Polish ice hockey player (born 1995)

Bartosz Fraszko (born 26 October 1995 in Toruń) is a Polish ice hockey player and a member of the Poland men's national ice hockey team.

His father, Adam, and his uncle, Robert, were also ice hockey players.

== Club career ==

- POL SMS PZHL Sosnowiec|SMS II Sosnowiec / SMS I Sosnowiec (2013-2014)
- POL MKS Sokoły Toruń (-2014)
- POL Cracovia (2014-2015)
- POL Nesta Mires Toruń (2015-2017)
- POL Tauron KH GKS Katowice (2017-2019)
- POL KH Energa Toruń (2019-2020)
- POL GKS Katowice (2020-)

Fraszko was raised in the MKS Sokoły Toruń club. He graduated from NLO SMS PZHL Sosnowiec in 2014. In June 2014, he joined Cracovia. In September 2015, he returned to his hometown club in Toruń. In May 2017, he joined GKS Katowice. After the 2018/2019 season, he left the club. In May 2019, he became a player of KH Energa Toruń. In 2020, he returned to GKS Katowice.

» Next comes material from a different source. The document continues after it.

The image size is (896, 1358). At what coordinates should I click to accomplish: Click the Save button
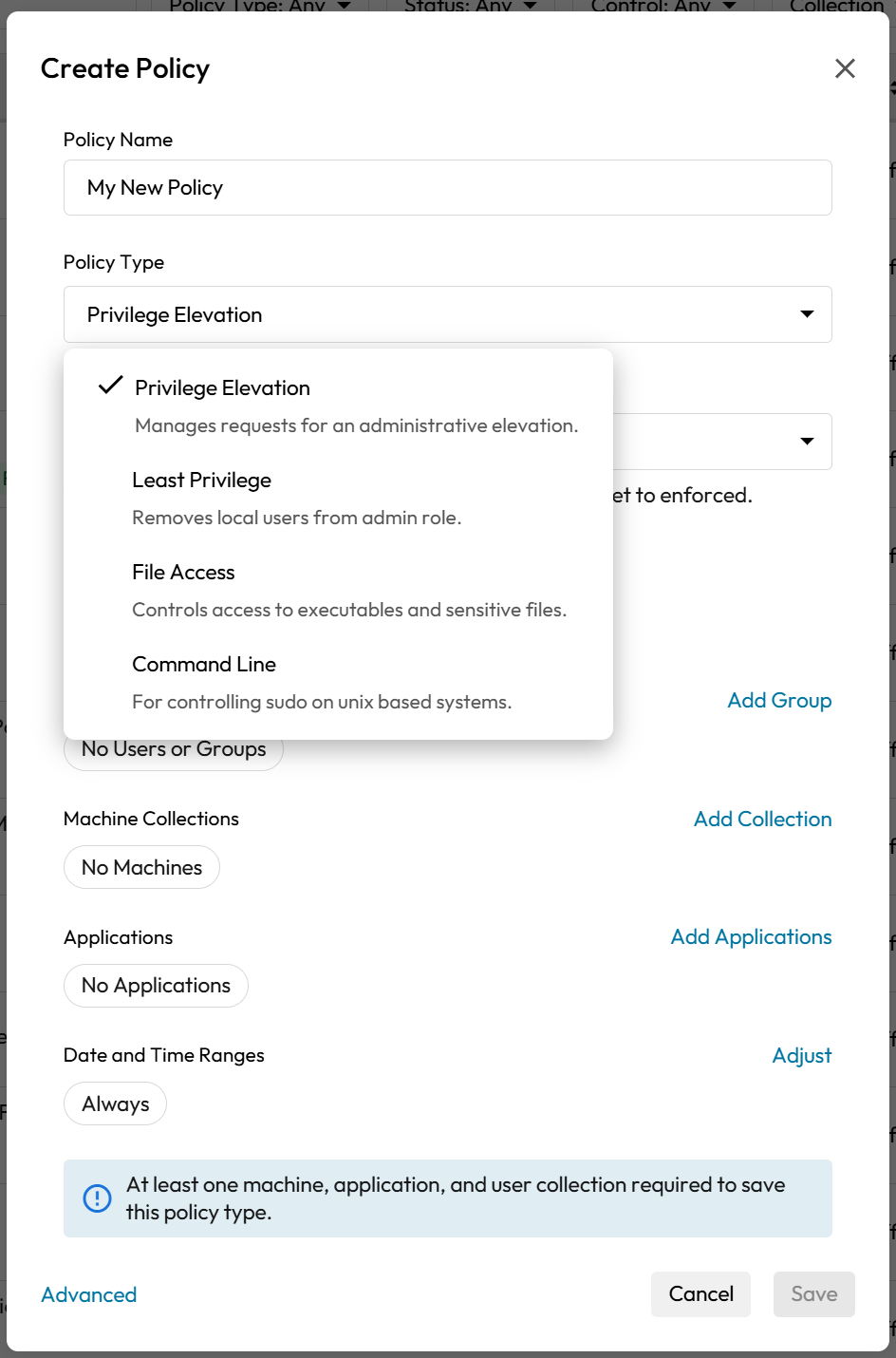[x=813, y=1294]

== International career ==
He represented Poland at the U18 World Championships in 2013 (Division I). He also played for Poland at the U20 World Championships in 2014 and 2015 (Division I). During the 2014 tournament in December 2013, he was named the best player in the match against Denmark (the winning team of the tournament). During the 2015 tournament in December 2014, he was named the best player in the match against Japan.